Wilfred Blake (29 November 1854 – 28 November 1931) was an English first-class cricketer, who had the distinction of playing for both Yorkshire County Cricket Club and Lancashire County Cricket Club in his brief three match career.

== Biography ==
Blake was born in Embsay, Skipton, Yorkshire, and was a right-handed batsman and right arm, roundarm, medium pace bowler. He made his debut for Lancashire in the Roses Match at Fartown, Huddersfield in 1877. Batting at number 9 in Lancashire's first innings he made a creditable 26, before being bowled by Armitage in a match won by Lancashire by nine wickets. This proved to be his only game for the red rose county, and he re-appeared in 1880 for Yorkshire against Derbyshire on the same ground. He scored 16 in a match won by Yorkshire by an innings.

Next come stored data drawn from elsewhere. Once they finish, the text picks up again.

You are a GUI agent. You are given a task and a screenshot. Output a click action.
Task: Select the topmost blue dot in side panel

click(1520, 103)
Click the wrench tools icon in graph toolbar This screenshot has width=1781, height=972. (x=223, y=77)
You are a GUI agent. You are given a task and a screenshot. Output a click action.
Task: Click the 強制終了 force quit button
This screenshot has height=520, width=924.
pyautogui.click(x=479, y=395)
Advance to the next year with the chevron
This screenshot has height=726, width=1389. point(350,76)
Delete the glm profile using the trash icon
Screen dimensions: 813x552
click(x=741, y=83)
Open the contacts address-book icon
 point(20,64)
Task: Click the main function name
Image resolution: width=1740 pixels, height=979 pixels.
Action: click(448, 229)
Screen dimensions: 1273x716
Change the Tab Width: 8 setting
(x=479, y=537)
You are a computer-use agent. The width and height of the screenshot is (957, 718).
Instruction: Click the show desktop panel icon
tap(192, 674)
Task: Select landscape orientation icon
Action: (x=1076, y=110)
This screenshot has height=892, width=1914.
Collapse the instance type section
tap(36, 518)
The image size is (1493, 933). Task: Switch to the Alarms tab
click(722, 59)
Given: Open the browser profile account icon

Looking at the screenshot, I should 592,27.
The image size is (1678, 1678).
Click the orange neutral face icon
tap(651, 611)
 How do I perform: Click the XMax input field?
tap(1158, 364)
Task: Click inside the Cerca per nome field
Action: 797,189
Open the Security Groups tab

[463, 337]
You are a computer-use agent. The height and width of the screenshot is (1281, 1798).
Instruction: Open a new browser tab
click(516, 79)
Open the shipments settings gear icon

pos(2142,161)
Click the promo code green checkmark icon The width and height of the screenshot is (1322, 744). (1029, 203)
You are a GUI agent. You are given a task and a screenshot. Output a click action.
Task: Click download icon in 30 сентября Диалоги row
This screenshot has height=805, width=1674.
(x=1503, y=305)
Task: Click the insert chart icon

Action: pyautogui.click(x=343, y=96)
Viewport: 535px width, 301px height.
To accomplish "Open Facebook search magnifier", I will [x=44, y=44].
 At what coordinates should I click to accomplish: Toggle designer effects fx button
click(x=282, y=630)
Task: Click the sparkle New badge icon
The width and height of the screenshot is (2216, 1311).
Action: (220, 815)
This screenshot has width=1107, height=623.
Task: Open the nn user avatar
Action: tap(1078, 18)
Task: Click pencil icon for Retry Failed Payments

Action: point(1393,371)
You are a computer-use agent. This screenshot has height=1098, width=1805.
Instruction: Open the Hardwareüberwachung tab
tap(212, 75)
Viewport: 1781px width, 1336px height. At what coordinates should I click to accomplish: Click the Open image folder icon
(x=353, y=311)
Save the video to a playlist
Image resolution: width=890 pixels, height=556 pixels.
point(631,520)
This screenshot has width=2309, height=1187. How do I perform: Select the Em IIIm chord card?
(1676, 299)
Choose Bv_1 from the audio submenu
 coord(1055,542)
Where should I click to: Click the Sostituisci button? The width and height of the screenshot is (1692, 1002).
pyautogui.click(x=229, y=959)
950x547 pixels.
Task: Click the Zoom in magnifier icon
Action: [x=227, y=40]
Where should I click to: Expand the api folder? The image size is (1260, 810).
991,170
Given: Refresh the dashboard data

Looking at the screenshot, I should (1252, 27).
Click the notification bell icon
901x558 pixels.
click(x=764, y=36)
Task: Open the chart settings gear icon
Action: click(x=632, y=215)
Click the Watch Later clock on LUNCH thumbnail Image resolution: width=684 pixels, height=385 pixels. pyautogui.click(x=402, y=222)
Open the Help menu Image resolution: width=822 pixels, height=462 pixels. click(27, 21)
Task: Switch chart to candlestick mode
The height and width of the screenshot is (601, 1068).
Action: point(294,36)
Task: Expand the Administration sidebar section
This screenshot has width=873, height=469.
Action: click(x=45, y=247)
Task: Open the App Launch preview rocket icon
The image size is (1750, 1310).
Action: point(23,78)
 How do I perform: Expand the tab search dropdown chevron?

His final first-class game was against Gloucestershire at the Clifton College Close Ground in August 1880. He was bowled by W. G. Grace for seven in the first innings, and bowled by his brother G. F. Grace in the second for 21, as Gloucestershire ran out winners by six wickets.

Blake then vanished from the first-class scene.	He was the professional at Settle, Yorkshire, in 1893 and still holds the club record for most wickets in a season - 118. He died in Burnley under the name of Wilfred Blake Uttley

Overall, he scored 70 first-class runs at an average of 17.5. He took one wicket for seventeen runs for Yorkshire.